Paris Bar is this, like the Kunsthalle in Basel, or the Kronenhalle in Zurich a place you can go alone and always fit in; the waiters are the same, the menu is the same, the art on the walls and reverence for artists makes it feel like an extension of the gallery or artists studio. So this year after months at home, sitting with Till and Michael outside for dinner, like a genuine holiday yet also an extension of the last time. Nerves taut the night before an opening. The show is up, the work lives or dies on its merits. Few people say anything about how hard this feels. Even for a gallerist who hopes to place the works well. Expectations run high, fear mounts higher. Without a word you finish the installation, and leave the gallery looking for relief.
Dinner is my first meeting with Till Gerhard, lanky tallness and physical calm; I am surprised after hours with his fiery, edgy, nervy paintings, feeling dangerous.
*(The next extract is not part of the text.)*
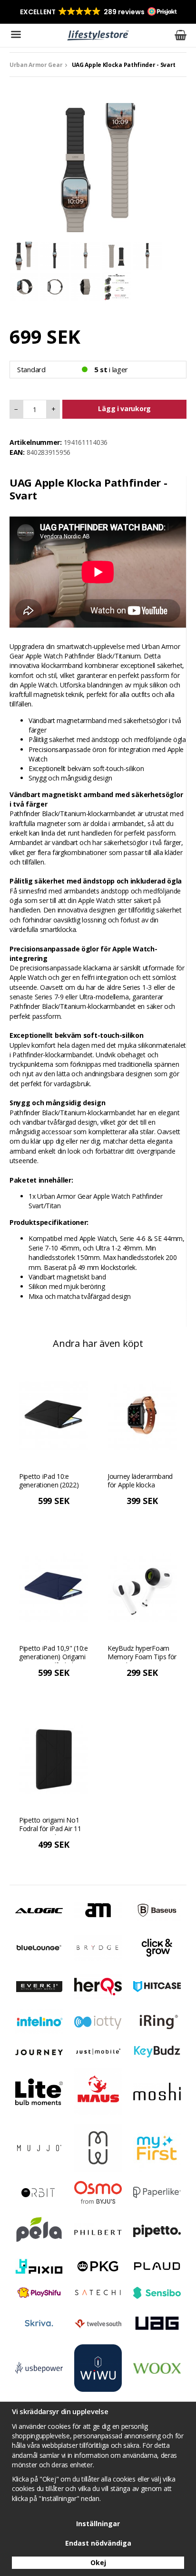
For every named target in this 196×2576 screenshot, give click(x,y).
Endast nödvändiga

He is soft-spoken and thoughtful. Easy going, experienced, one would say, artist entering mid-career. His fourth show at the gallery with a place in the German art scene, but is new to me. I try to contextualize his work in a neighborhood with artists I once worked with like Daniel Richter and Jules de Balincourt. He is near but still quite far his piercing melodramas embrace an oddness you cannot decipher.